Task goal =
Repeat word for word the part of the entries that opens with the line containing "Given: Click Αρχαιολογικός" and runs through the end of the entries, leaving the pictures out of your answer.

(Target position entries)
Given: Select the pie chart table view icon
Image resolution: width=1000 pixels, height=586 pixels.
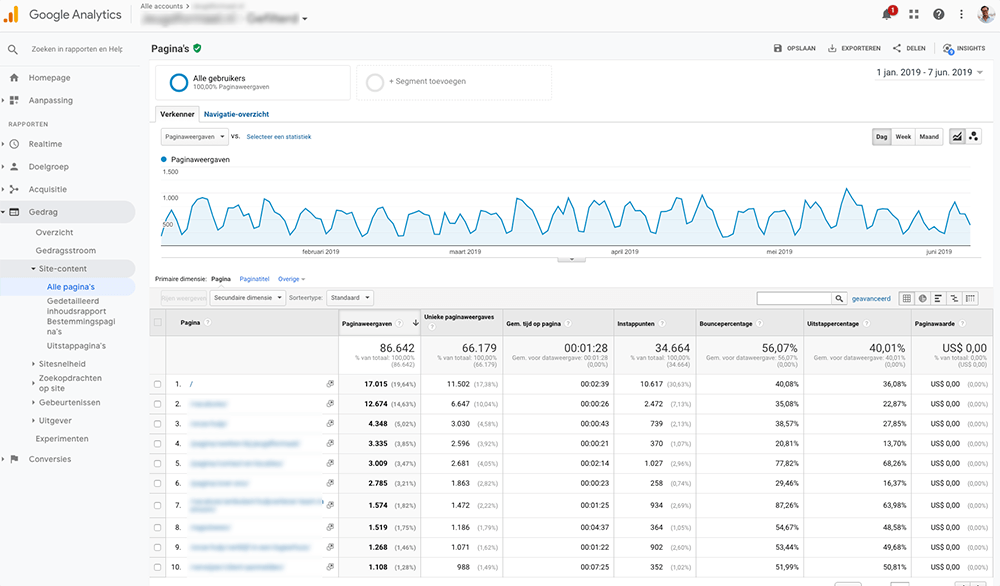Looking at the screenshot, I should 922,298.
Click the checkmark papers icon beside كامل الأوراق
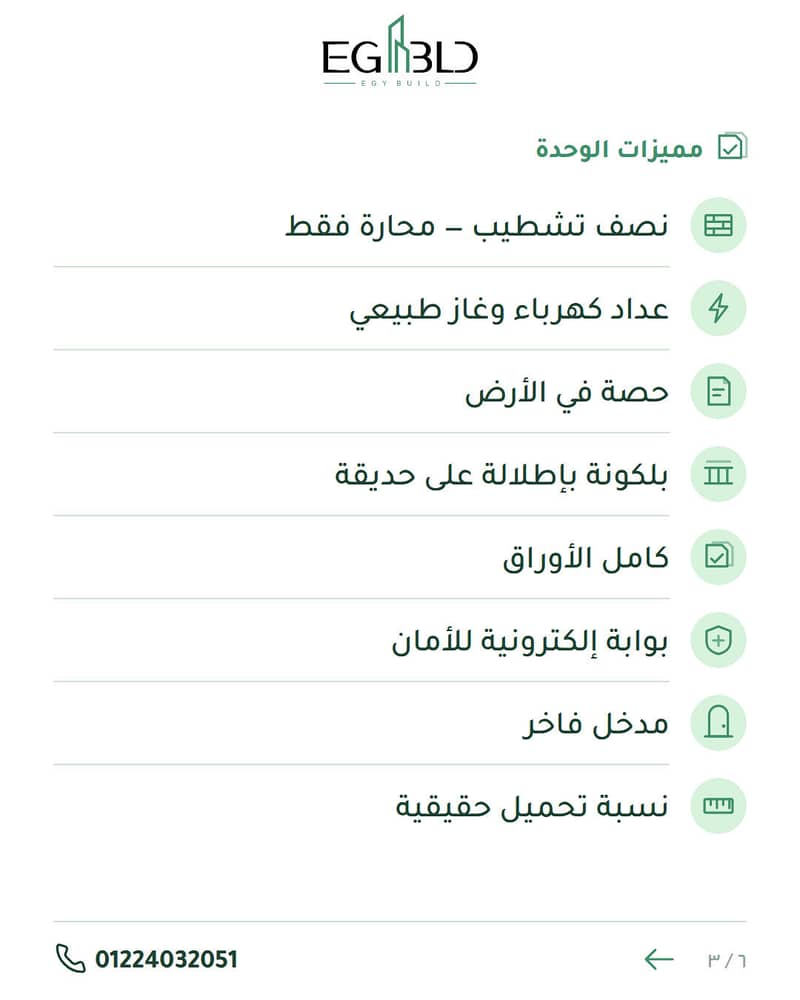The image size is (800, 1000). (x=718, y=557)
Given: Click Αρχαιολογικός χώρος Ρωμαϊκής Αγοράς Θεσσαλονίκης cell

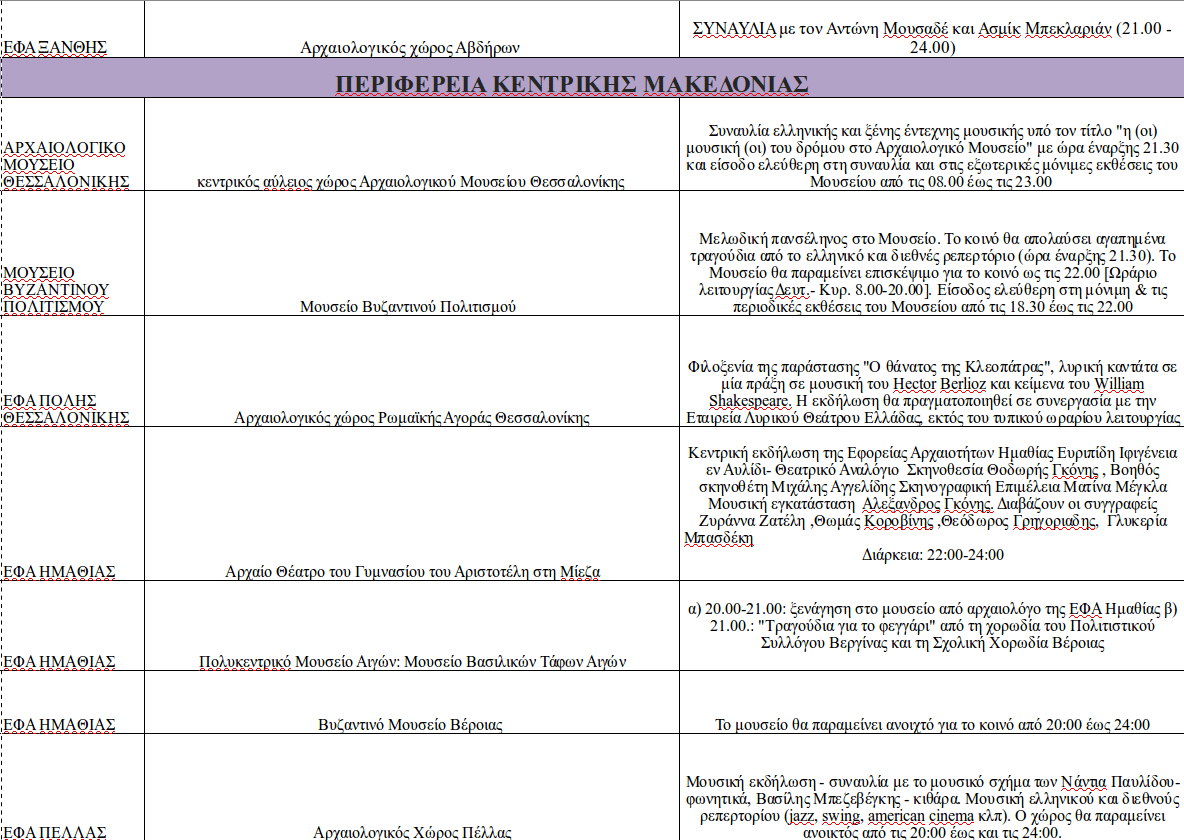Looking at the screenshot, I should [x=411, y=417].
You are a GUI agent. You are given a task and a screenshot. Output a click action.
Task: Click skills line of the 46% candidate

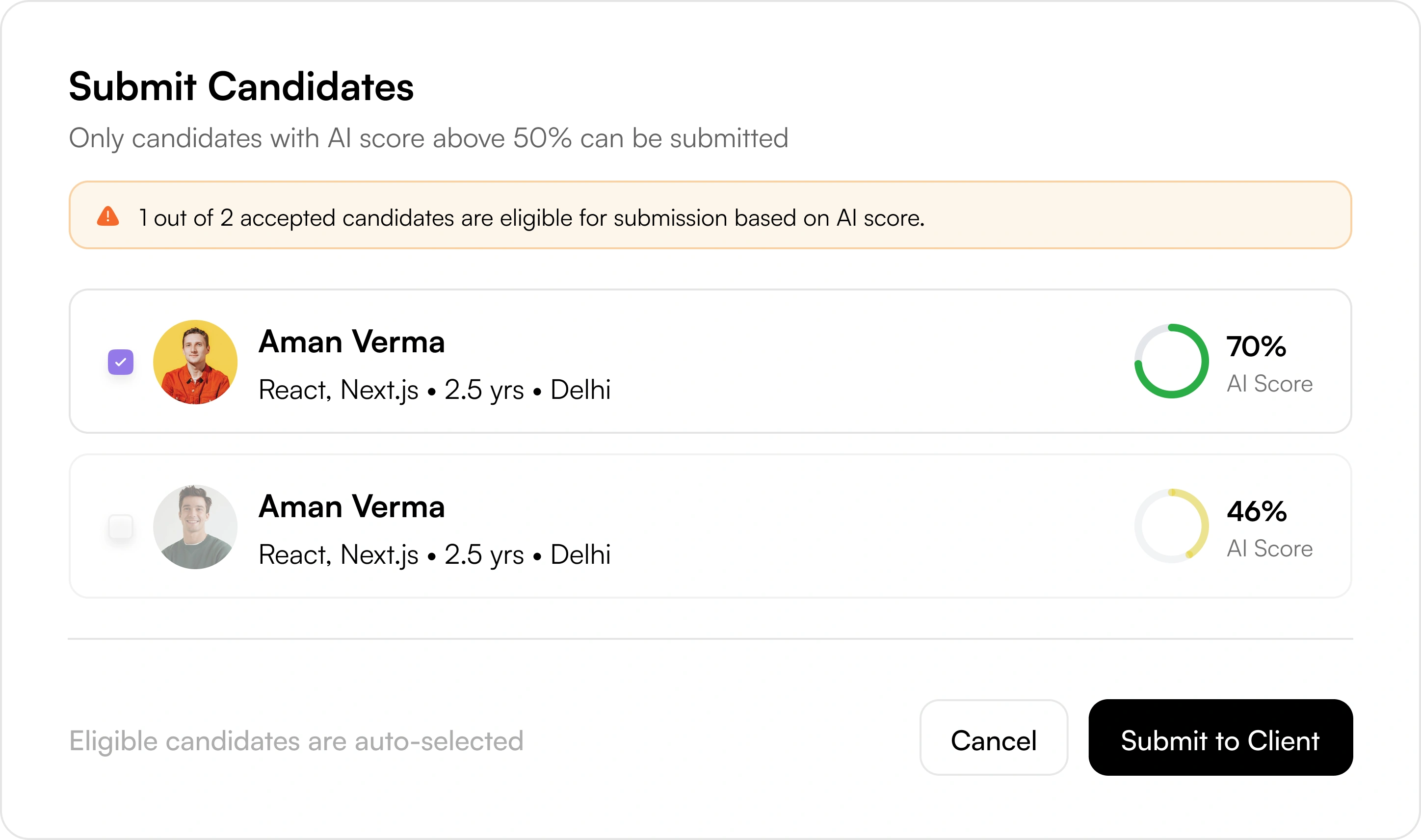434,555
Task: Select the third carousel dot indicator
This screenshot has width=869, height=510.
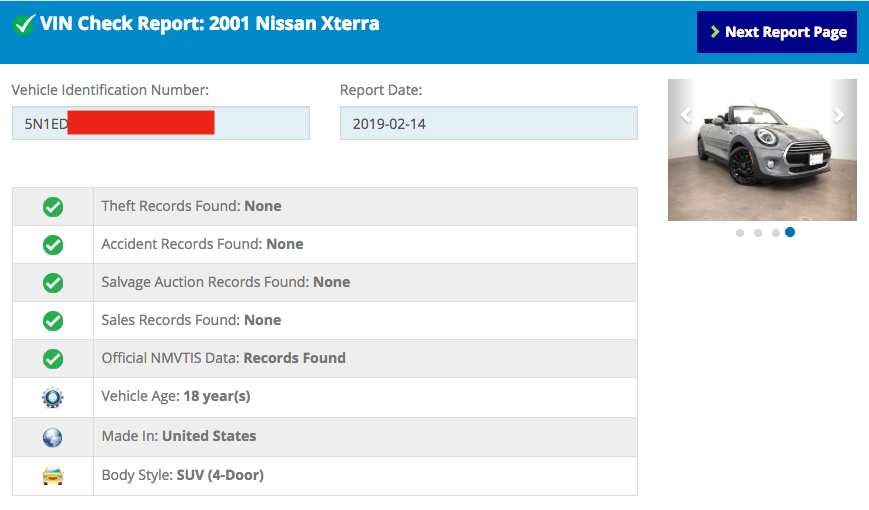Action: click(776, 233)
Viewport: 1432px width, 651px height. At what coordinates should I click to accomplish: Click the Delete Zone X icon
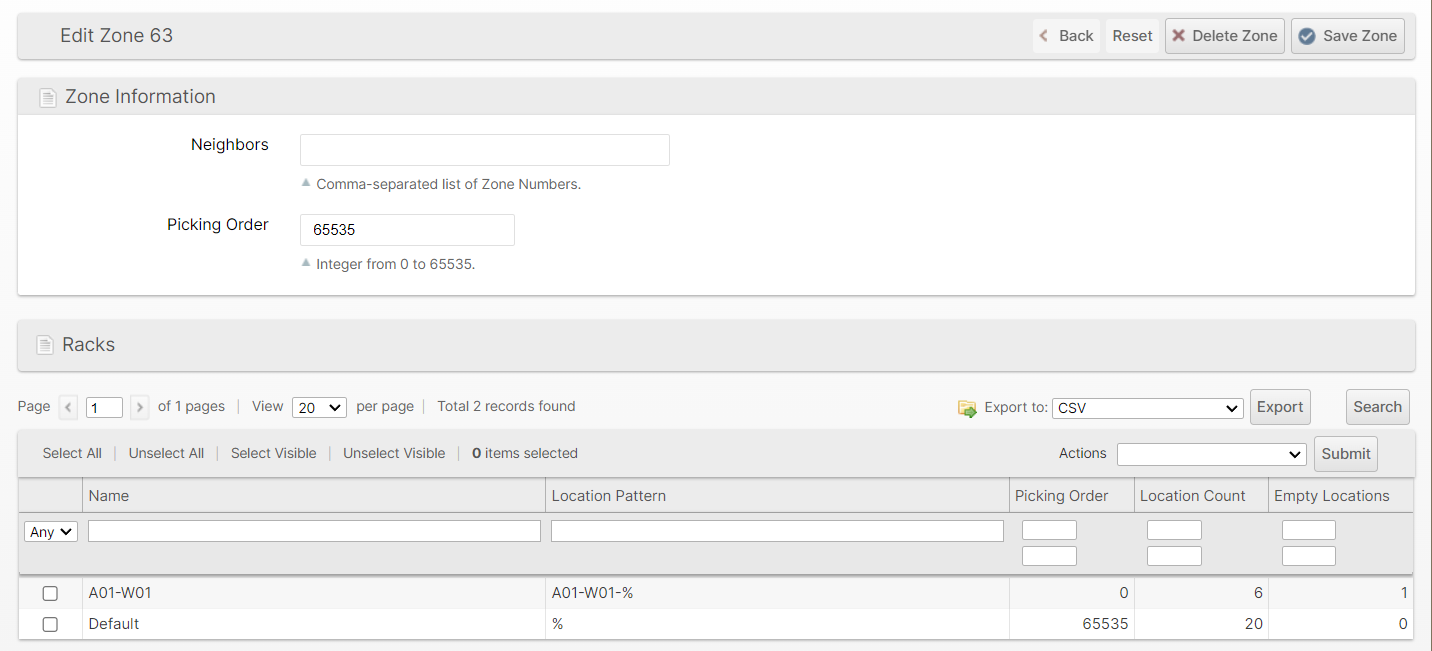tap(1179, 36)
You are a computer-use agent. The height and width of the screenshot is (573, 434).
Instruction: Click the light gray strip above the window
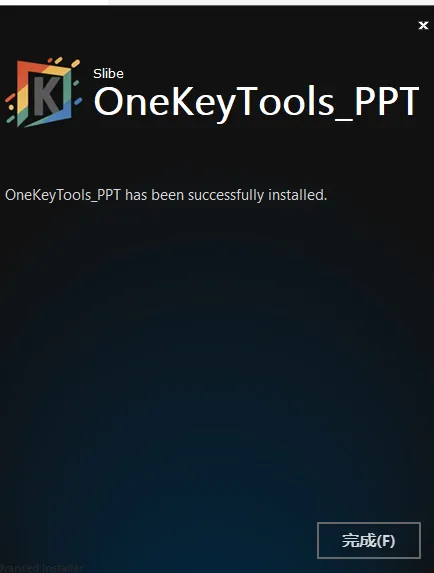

Right answer =
Given: Click Αρχαιολογικός χώρος Ρωμαϊκής Αγοράς Θεσσαλονίκης cell

Looking at the screenshot, I should [x=411, y=417].
You are a GUI agent. You are given a task and a screenshot. Output a click action.
Task: Click skills line of the 46% candidate

434,555
Task: Select the third carousel dot indicator
This screenshot has width=869, height=510.
Action: click(776, 233)
Viewport: 1432px width, 651px height. At what coordinates should I click to accomplish: Click the Delete Zone X icon
tap(1179, 36)
You are a computer-use agent. The height and width of the screenshot is (573, 434).
Instruction: Click the light gray strip above the window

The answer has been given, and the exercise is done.